A striking contrast to this is the case in which one is dealing with the lethargic, phlegmatic patient, of slow reaction time, as in these one finds that little or no effect is produced by the lower potencies and only the higher produce any satisfactory curative reaction.

There is another lead as to the most desirable potency to employ. This is the acuteness of the disease from which the patient is suffering. It may be taken as a reliable rule of practice that the more acute the disease the higher should be the potency which is administered. From experience I can say that this rule is of universal application, and my opinion is based not on theory, but on actual personal experience.

Finally. let us consider the question of administration, in other words, having declared on the potency, how often the medicine should be given. There is one universal rule which can be applied to every case, namely, allow the dose of medicine to act as long as it will.

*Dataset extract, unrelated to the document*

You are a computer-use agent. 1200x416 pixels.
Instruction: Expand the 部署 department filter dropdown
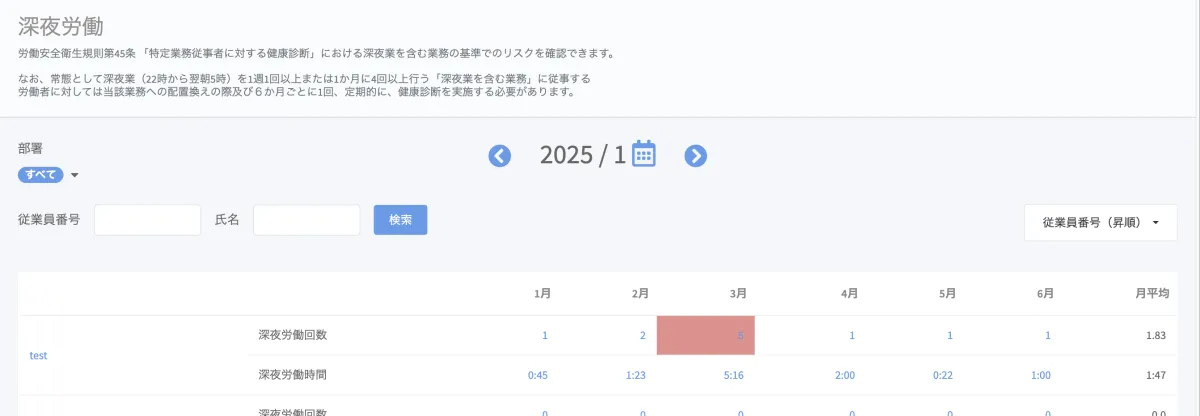pyautogui.click(x=74, y=176)
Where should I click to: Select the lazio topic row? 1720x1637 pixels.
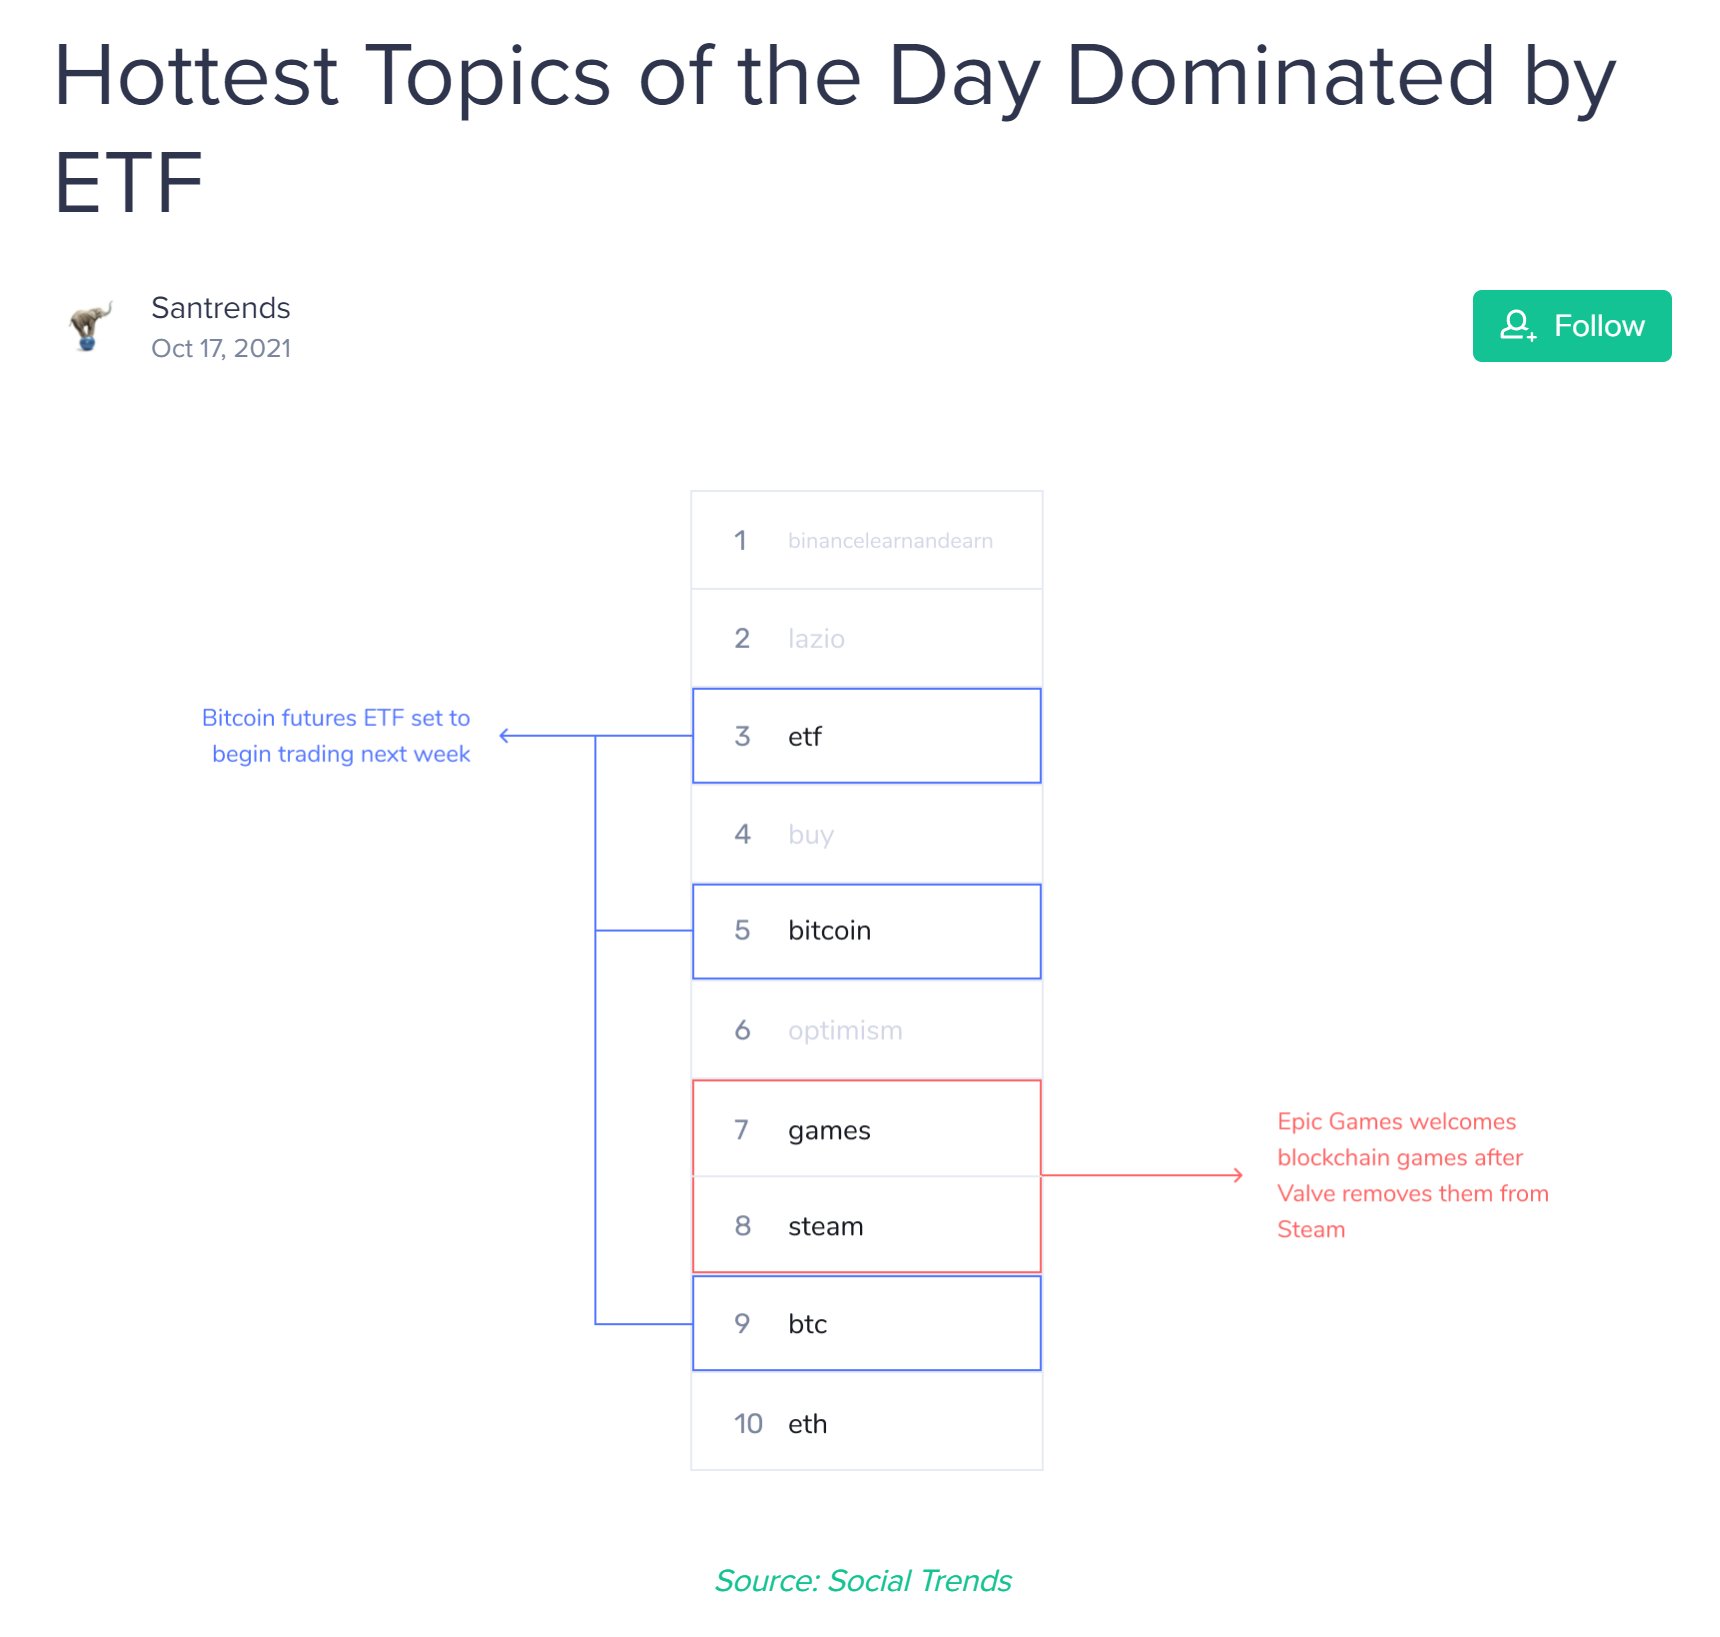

When dealing with chronic cases the duration of action of the medicines is a very variable quantity and one’s success or failure chronic cases depends almost entirely, apart from selecting the right medicine, on one’s capacity to assess whether the reaction to the initial dose is still continuing or has ceased. In my experience, no harm ever results from waiting too long, but many, many, cases are spoiled by too early repetition. When repetition has been too early it is exceedingly difficult to straighten out the case again and it will often take months, during which one may have to wait for the harmful reaction to subside or may have to attempt to counteract the unfavourable reaction which has taken place.

Douglas Borland
Douglas Borland M.D. was a leading British homeopath in the early 1900s. In 1908, he studied with Kent in Chicago, and was known to be one of those from England who brought Kentian homeopathy back to his motherland.
He wrote a number of books: Children's Types, Digestive Drugs, Pneumonias
Douglas Borland died November 29, 1960.